At midnight we decided to go home so we could all get in bed. Miles slept for about 5 hours, which was great. Gotta love that first big just-born sleep! Apparently it’s exhausting getting born!
Recovery was a lot tougher the second time around. Although I didn’t tear at all with Miles (THANK YOU WATER BIRTH!), it still seemed to take longer for things to feel “back to normal.” Still, I am grateful for how quick my recovery was with a natural birth. We were walking the neighborhood as a family the next day and it felt great!

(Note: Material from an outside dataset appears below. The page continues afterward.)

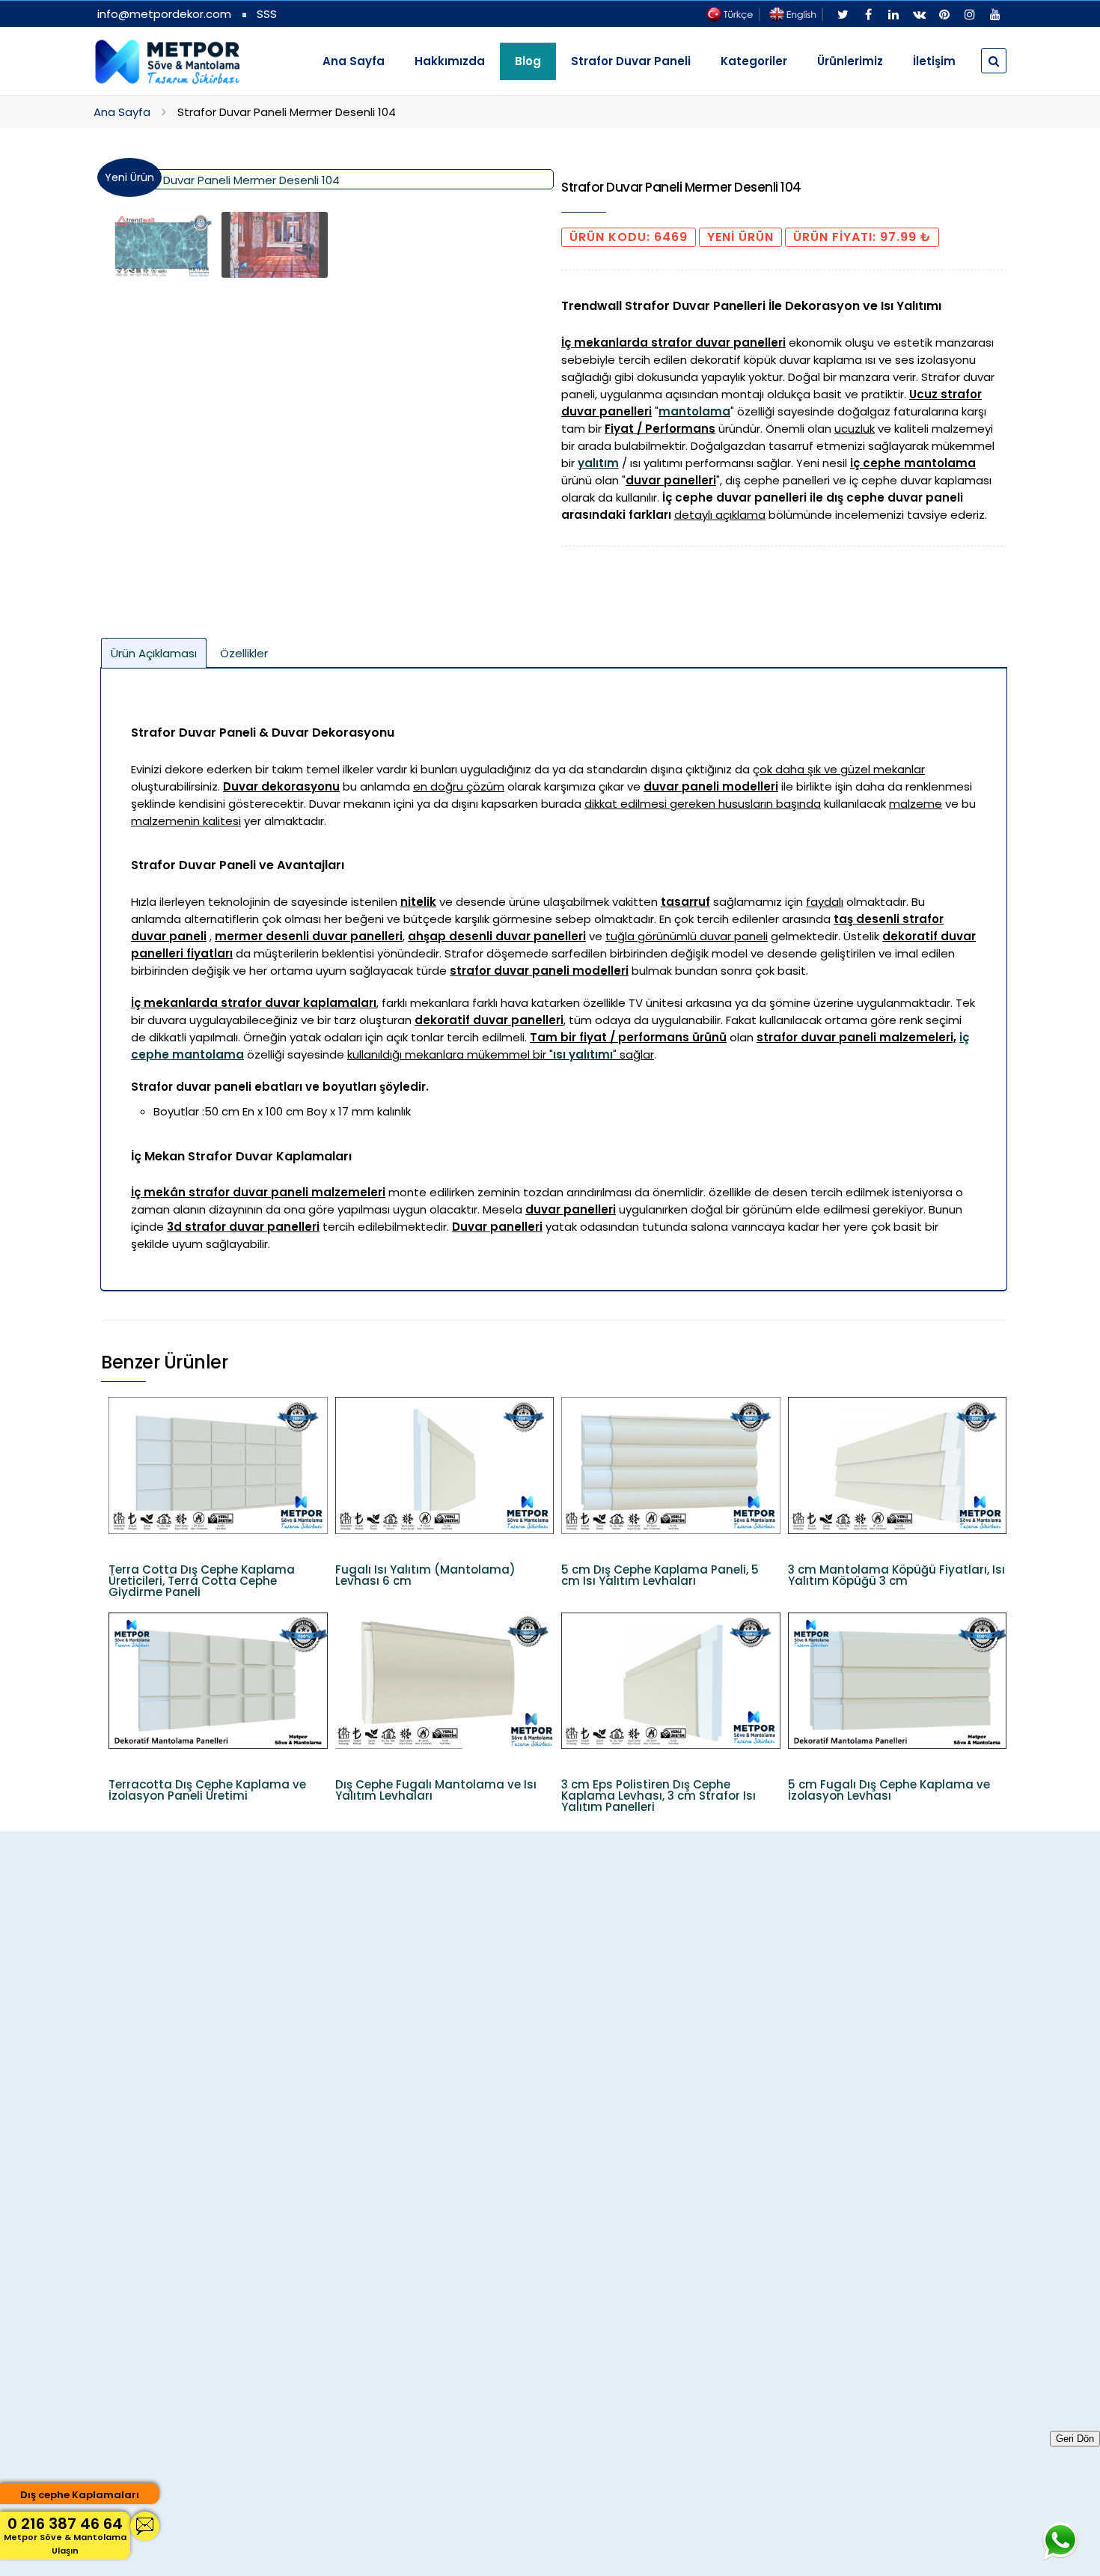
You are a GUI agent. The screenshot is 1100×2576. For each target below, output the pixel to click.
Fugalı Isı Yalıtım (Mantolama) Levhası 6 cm (425, 1575)
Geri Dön (1075, 2438)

We went to the pediatrician the next morning after he was born and she confirmed he had a clubbed foot. We have been working with Primary Children’s hospital every since to get it fixed—more on that in another blog post!
Although my labor was long and difficult, which apparently seems to be my thing, I am grateful everything went OK and that I have a healthy, beautiful baby boy. I am so grateful for expertly trained midwives who are so kind and so caring throughout the entire pregnancy and birth process. You cannot find that kind of maternal care anywhere else. I also loved having an amazingly patient doula this time around! It was great to have that trained, knowledgeable support through every contraction. I also have to give a shout out to my amazing husband for staying awake and supporting me through all 22 hours of labor. He is a rockstar. Riley loves his new baby brother and we are adjusting as the Faulk Family of Four!